In this work, we report the discovery of 2,4-diaminopyrimidine derivatives bearing a urea moiety as FAK inhibitors capable of activating the Hippo pathway in Esophageal Squamous Cell Carcinoma (ESCC). Extensive structure-activity relationship studies were conducted based on the lead FAK Inhibitor TAE-226 to enhance the inhibitory potency, and the most potent compound 8b (MY-1576) as a FAK Inhibitor ultimately was identified. Compound MY-1576 exhibited potent FAK inhibitory activity, in vitro Anticancer activities, and acceptable PK properties. Notably, MY-1576 could activate the Hippo pathway, resulting in impeding YAP/TAZ regulation.
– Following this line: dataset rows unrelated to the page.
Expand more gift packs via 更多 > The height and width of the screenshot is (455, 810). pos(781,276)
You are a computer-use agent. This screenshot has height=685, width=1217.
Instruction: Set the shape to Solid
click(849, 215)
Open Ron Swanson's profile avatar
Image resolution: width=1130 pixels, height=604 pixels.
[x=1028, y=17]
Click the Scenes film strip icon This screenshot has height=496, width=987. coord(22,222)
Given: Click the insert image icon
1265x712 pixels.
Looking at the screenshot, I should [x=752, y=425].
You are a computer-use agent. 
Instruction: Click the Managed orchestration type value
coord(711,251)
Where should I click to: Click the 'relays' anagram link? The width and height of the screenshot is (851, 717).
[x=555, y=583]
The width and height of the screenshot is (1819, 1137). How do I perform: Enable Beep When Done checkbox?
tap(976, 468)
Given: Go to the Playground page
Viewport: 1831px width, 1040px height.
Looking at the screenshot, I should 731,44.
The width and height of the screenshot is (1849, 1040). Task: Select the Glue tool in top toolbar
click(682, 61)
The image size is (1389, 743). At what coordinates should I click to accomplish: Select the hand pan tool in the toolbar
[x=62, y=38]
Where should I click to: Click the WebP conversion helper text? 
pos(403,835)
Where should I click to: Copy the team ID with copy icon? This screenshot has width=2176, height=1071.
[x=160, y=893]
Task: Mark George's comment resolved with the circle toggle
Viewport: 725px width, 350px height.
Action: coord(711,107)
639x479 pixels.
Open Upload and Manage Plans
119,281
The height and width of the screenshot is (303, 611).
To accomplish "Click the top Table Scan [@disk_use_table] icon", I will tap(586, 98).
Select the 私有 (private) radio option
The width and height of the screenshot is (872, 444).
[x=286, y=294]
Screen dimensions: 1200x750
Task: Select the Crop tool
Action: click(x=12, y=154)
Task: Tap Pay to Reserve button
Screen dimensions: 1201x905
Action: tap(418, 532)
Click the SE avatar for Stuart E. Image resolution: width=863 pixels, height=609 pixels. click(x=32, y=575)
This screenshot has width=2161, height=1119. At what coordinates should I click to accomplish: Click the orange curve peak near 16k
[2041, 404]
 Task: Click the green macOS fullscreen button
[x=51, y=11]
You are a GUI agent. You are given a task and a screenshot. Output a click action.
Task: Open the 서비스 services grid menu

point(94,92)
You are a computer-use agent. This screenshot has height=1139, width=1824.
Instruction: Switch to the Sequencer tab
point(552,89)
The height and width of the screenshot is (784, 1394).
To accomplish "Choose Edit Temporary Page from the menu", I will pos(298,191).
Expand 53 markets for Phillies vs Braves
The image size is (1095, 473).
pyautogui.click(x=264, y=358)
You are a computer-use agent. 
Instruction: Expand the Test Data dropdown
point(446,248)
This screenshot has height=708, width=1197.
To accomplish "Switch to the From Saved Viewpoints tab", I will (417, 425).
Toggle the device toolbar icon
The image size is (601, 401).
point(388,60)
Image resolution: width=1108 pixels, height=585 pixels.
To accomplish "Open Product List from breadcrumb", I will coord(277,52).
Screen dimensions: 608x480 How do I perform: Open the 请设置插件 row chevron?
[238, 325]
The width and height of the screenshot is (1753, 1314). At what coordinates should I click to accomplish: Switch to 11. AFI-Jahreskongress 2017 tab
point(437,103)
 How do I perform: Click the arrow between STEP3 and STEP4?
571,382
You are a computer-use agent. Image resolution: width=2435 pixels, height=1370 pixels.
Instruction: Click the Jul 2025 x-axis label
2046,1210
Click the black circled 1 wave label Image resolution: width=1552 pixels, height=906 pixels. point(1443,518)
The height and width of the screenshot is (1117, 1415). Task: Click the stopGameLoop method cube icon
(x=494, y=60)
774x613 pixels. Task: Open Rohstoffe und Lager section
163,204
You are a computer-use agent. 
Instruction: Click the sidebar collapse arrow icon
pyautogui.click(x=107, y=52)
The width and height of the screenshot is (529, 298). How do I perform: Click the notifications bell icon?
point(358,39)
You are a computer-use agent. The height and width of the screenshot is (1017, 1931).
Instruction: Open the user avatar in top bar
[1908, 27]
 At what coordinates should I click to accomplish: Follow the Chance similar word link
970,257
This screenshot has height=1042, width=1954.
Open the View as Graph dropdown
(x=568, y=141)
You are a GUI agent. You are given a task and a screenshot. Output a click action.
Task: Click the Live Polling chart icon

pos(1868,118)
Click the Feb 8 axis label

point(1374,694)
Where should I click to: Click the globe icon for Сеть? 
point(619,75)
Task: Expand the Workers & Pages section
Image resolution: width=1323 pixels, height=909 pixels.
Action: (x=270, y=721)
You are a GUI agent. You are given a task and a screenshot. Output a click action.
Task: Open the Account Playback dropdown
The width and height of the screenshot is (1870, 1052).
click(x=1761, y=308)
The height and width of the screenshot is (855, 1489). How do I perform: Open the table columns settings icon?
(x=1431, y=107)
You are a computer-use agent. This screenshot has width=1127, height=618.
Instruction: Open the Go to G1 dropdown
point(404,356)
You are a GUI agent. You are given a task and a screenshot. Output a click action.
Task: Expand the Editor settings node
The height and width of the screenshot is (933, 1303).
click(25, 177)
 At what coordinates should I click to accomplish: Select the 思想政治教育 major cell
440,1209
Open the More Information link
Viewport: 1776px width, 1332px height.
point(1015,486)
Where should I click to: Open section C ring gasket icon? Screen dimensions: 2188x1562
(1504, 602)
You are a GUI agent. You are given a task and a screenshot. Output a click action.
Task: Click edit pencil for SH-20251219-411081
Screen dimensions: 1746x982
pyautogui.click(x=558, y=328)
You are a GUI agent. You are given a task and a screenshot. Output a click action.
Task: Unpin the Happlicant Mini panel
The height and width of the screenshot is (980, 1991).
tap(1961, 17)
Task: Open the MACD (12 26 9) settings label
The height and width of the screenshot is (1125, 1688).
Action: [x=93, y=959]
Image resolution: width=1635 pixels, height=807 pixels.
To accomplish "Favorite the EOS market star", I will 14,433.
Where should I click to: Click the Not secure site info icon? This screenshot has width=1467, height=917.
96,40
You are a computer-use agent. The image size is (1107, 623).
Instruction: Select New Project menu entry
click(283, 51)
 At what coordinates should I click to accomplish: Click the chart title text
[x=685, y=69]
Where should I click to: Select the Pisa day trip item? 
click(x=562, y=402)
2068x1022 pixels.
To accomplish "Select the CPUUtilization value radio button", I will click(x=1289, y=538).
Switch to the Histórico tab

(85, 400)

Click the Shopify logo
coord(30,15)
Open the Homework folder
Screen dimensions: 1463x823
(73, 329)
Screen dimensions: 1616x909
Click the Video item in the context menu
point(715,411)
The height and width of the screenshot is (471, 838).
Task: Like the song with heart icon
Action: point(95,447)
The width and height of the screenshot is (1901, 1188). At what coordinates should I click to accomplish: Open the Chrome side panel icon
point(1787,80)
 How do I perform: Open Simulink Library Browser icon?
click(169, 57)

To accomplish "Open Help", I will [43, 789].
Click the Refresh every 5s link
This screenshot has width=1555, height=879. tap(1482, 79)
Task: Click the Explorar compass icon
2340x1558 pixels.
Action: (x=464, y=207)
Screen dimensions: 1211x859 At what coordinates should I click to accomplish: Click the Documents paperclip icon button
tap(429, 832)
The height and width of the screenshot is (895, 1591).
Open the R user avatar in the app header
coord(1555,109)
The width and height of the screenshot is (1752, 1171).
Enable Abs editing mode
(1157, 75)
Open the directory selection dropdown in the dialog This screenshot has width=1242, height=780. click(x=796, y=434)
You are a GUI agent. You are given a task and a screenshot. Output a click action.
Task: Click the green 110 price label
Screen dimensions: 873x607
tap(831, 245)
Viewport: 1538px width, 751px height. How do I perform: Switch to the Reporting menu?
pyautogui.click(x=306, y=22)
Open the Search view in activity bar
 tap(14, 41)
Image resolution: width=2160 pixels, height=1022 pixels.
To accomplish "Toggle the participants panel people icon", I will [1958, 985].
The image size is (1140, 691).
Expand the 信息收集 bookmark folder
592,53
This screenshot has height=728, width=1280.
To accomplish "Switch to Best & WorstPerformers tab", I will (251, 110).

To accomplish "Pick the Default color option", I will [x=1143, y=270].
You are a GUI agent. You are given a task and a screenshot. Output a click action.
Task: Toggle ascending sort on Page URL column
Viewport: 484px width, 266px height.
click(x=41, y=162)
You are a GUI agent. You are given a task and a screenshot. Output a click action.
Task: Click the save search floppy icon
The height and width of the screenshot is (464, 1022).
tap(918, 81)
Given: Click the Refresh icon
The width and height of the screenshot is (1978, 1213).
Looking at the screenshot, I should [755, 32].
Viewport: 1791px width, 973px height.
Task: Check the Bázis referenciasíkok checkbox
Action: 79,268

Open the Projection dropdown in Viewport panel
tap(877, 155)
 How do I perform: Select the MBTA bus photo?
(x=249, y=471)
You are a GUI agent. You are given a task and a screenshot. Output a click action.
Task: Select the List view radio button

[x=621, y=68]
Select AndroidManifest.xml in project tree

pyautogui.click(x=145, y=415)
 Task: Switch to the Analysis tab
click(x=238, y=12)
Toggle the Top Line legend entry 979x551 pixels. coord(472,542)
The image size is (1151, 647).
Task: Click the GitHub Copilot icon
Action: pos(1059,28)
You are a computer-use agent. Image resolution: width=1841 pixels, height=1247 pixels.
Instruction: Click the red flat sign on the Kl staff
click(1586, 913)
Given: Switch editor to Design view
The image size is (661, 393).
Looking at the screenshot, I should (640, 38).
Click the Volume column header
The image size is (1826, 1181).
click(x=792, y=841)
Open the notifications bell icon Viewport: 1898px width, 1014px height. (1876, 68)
MY-1576 also effectively suppressed the tumor growth in the KYSE30 xenograft mouse models with good safety profiles, and potently down-regulated the autophosphorylation of FAK and the levels of YAP/TAZ in vivo. Taken together, these results indicate that MY-1576, functioning as a FAK Inhibitor capable of activating the Hippo pathway, is a promising candidate against ESCC.

2,4-diaminopyrimidine; Antiproliferative activities; Esophageal squamous cell carcinoma; Focal adhesion kinase; Hippo.